顧雨晴給他發的定位是一處小區的居民樓,但是留言卻很奇怪地寫著“暗香私人會所”,還非常詭異地留了一串類似江湖切口的口令,神秘兮兮的。
陳涯來到定位的地方,才發現這裡確實如同地圖軟件上顯示,踏踏實實的是一所小區,看上去新建不久,小區門口出入都是業主,看上去都是很地道的人。
不像是藏著什麽幫派分舵、堂口之類的。
將車泊入地庫,來到12棟上電梯口,選擇了22樓頂層,電梯裡抱著孩子的哺乳期婦女和工薪階層下樓後,電梯裡只剩下陳涯一個人。
電梯門開,門外的景色和平常樓層完全不一樣。
打眼處是一副抽象派油畫,地面鋪著中東風情的羊毛地毯,燈光顏色是藍色的,好像紫外線燈的色澤,陳涯差點以為自己誤入什麽日光浴美黑房。
愣了兩愣,他走出電梯門。
他站著的位置從結構上說,應該是住宅樓出電梯後的走廊,但左看右看,既看不到消防安全門,也看不到下水管。

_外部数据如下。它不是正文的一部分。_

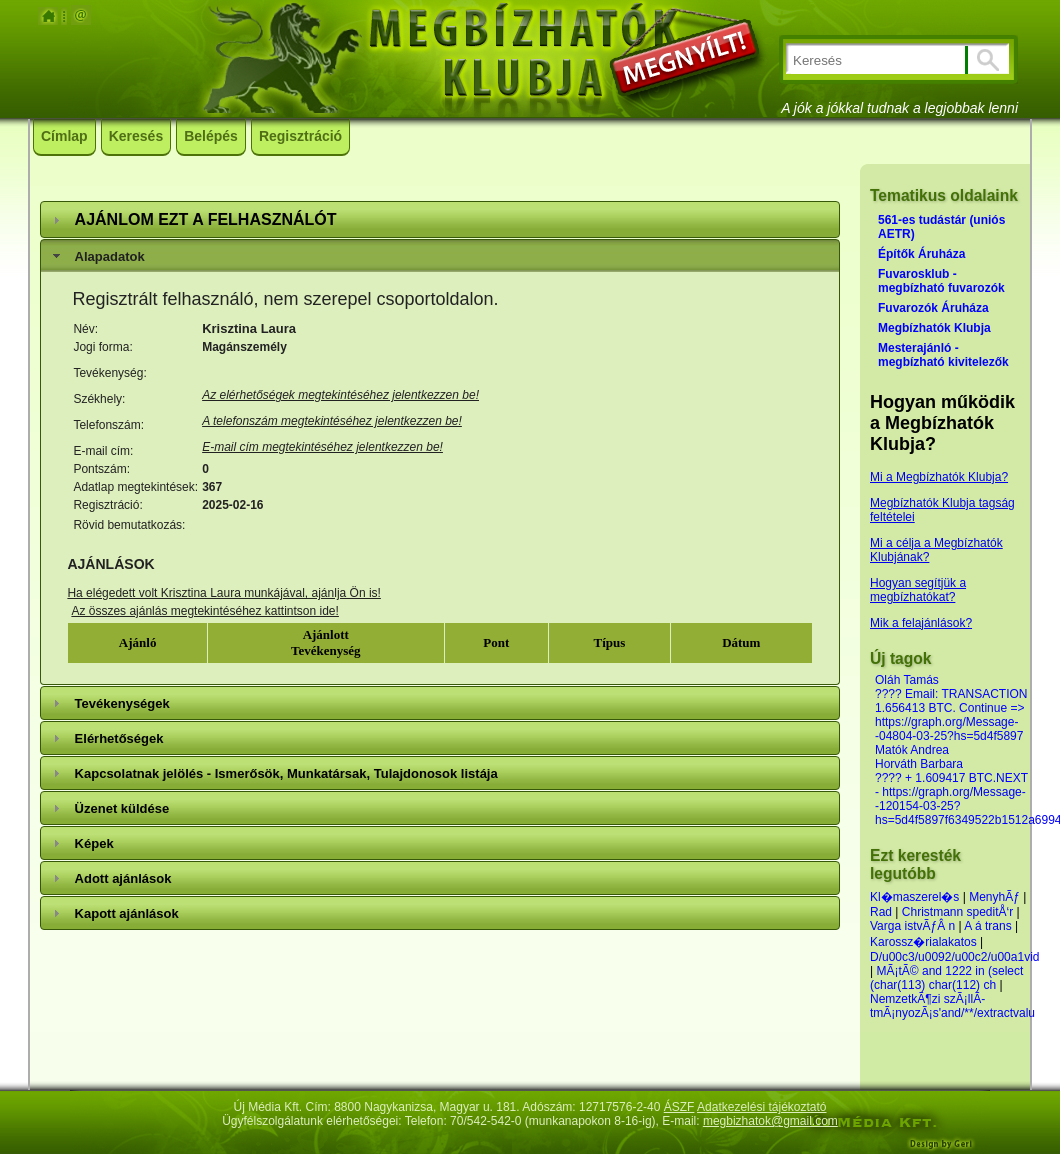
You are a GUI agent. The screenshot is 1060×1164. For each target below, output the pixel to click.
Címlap (64, 136)
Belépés (211, 136)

左右都是厚重的紅棕皮實木大門,古色古香,往左進門就是一排沙發,此時有一個男子坐在那裡,手中拿著雪茄,正在吞雲吐霧。
探頭往裡面看了眼,旁邊房間牆壁掛著個大背投幕布,上面正在放著什麽的宣傳片。
本來是一梯8戶的結構,但整層樓好像都被某人包了下來,打通了所有住房,改造成了現在的樣子。
陳涯有點理解所謂“私人會所”是怎麽來的了。
“很吃驚嗎?我第一次來也有點吃驚,”顧雨晴的聲音從身後傳來,“這裡的老板就是這個樓盤的開發商,這層樓,算是他給自己的自留地。”

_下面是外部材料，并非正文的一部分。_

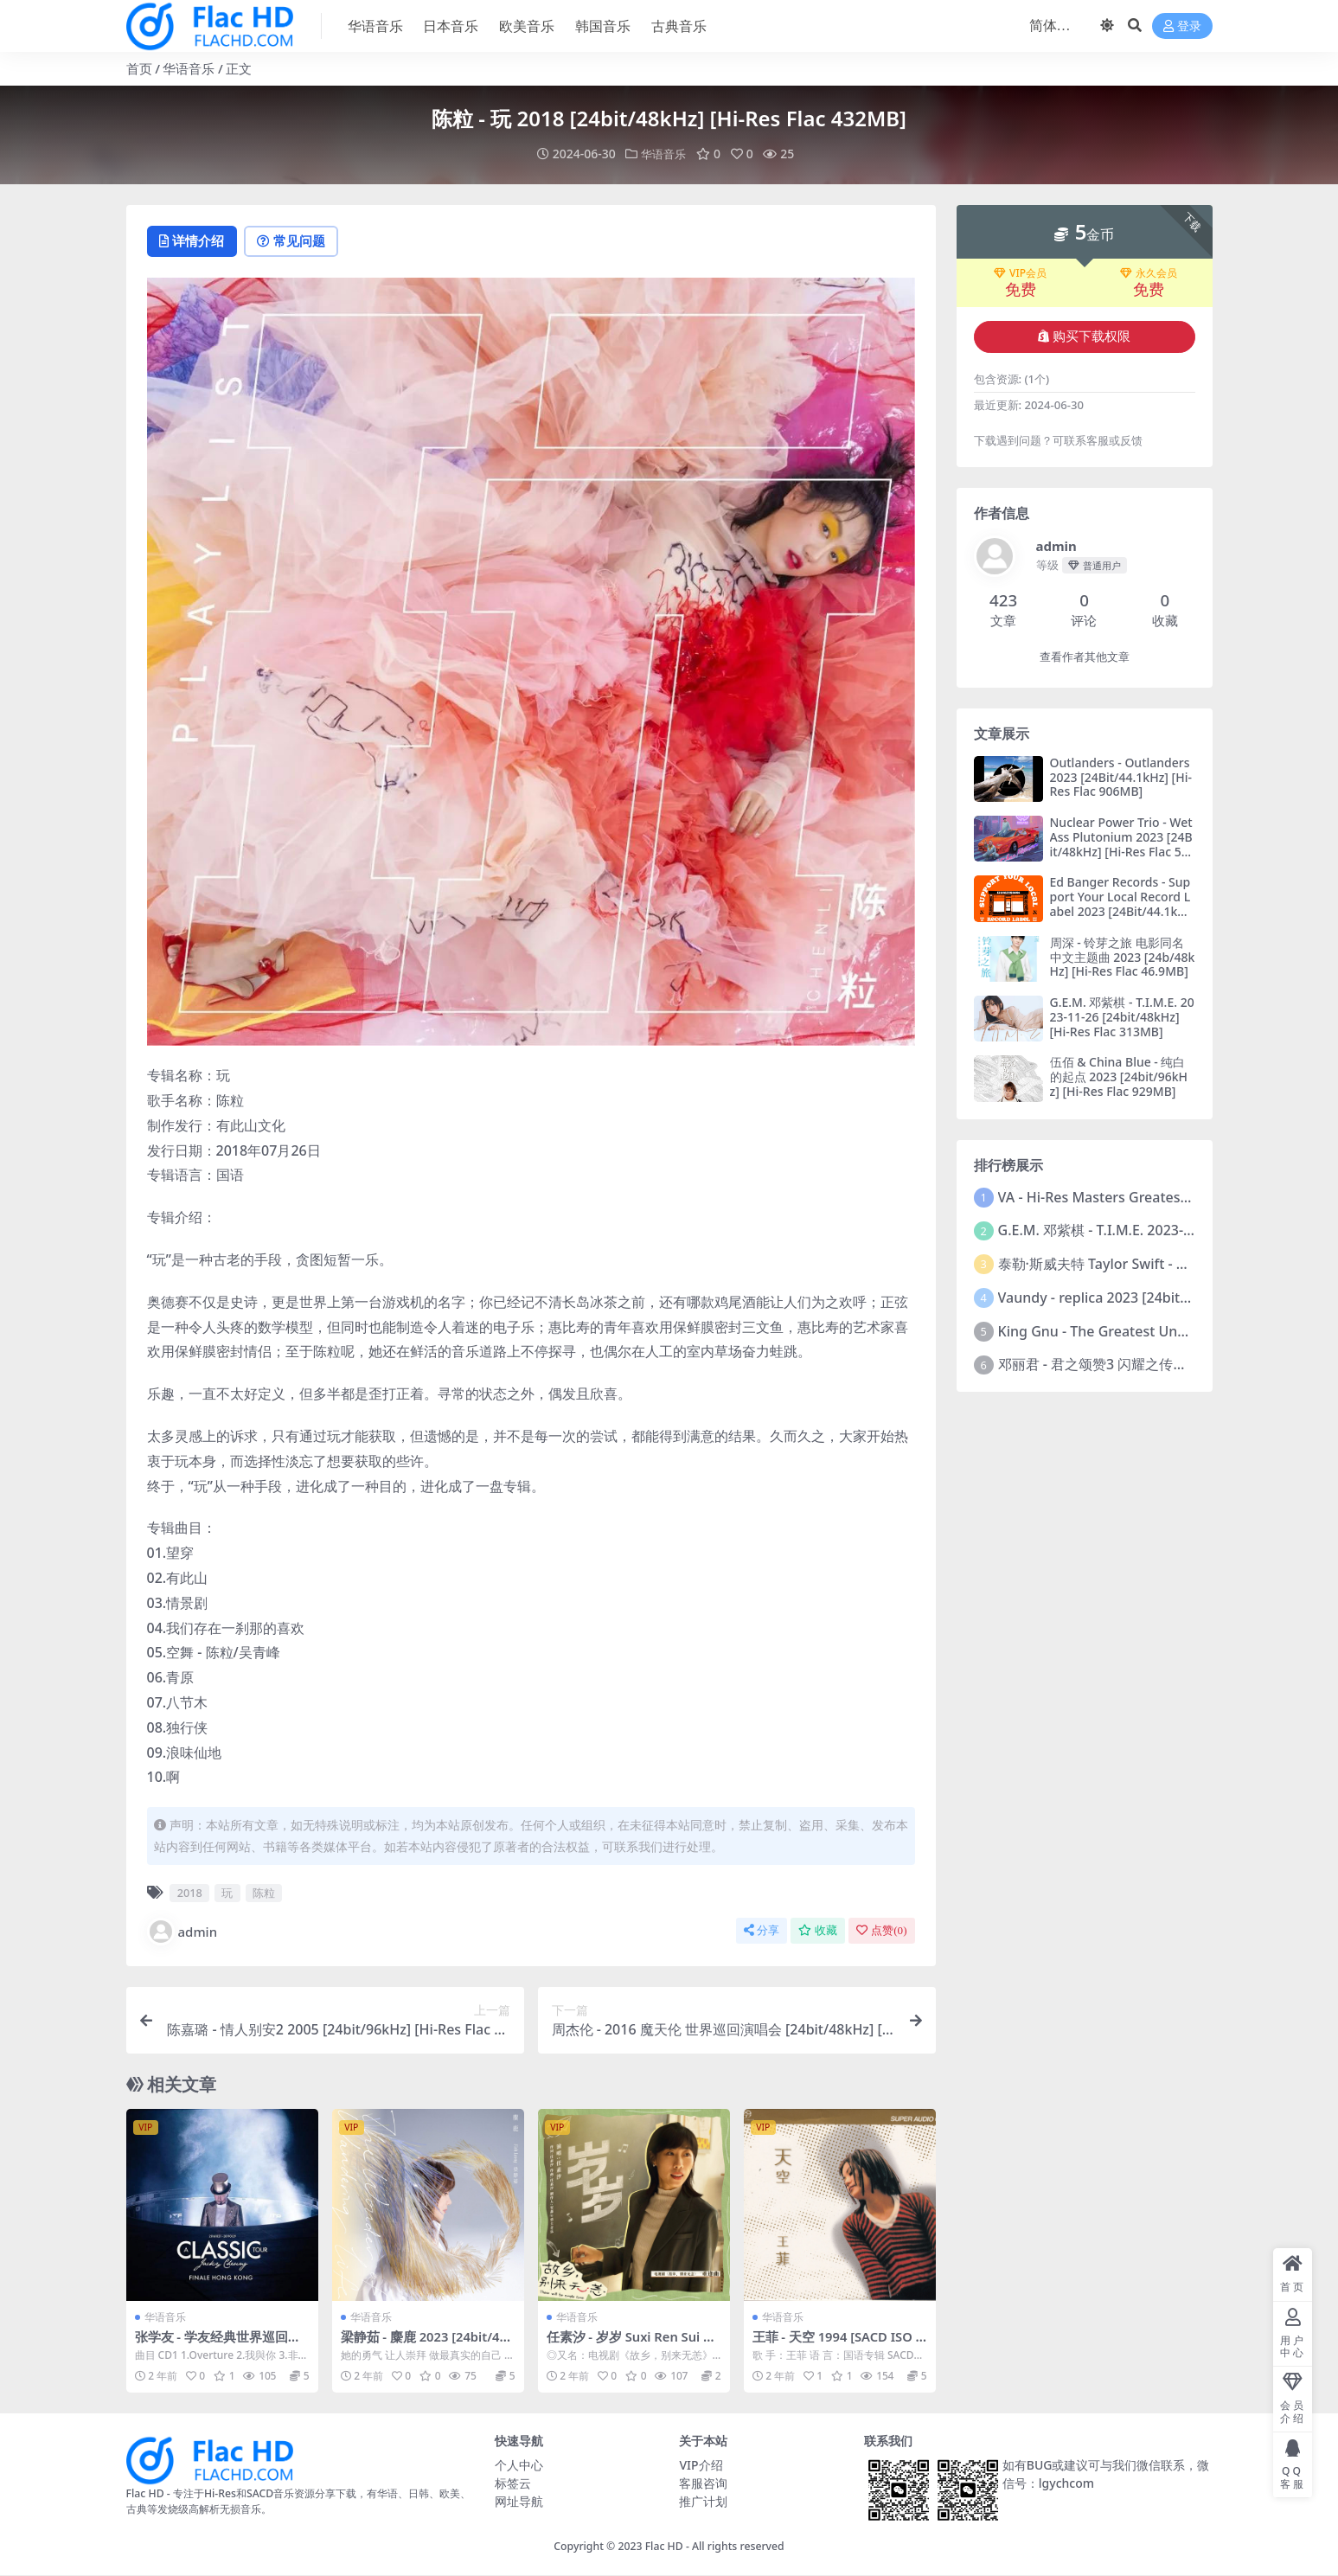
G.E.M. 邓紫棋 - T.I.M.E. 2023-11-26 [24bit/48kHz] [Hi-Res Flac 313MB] (1122, 1016)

陳涯轉過身看到,今天的顧雨晴穿著一身水藍色分體式長裙,胸前深V領開到心窩,兩邊隆起若隱若現,肚子上一層薄紗,視線穿過黑色的紗能看到細長的肚臍眼。
但相比起華麗的衣服,她今天的妝容倒是很樸素,好像沒化什麽妝,但相貌依然美得脫俗。
陳涯在心中驚歎了一會兒顧雨晴的身材,隨後鎮定道:“第一次知道還能這樣玩。”
“是啊,有錢人會的花招太多了,”顧雨晴笑道,“京城不允許這種高消費限制的私人娛樂場所,根本拿不到經營許可,所以才會用這種方式,準確來說,這裡不對外開放,我們都是朋友而已。”
她開始慢慢朝會所深處走去,陳涯跟在她身後,一邊聽她說著。
“不過,別看這燈光曖昧,就以為這裡是做皮肉生意的,這裡的活動都還挺正規的,什麽spa、高爾夫、網球、私房菜,今天讓你過來,也就是圖這裡連吃飯帶打網球方便。”
陳涯問道:“你是為了跟我打網球才讓我到這裡來?”
顧雨晴回過頭,一臉明媚地看他:“對啊,你昨天不是說,找不到網球場地嗎?我給你在這裡辦個會員,你以後可以到這裡來打,我還可以當你的訓練對手。”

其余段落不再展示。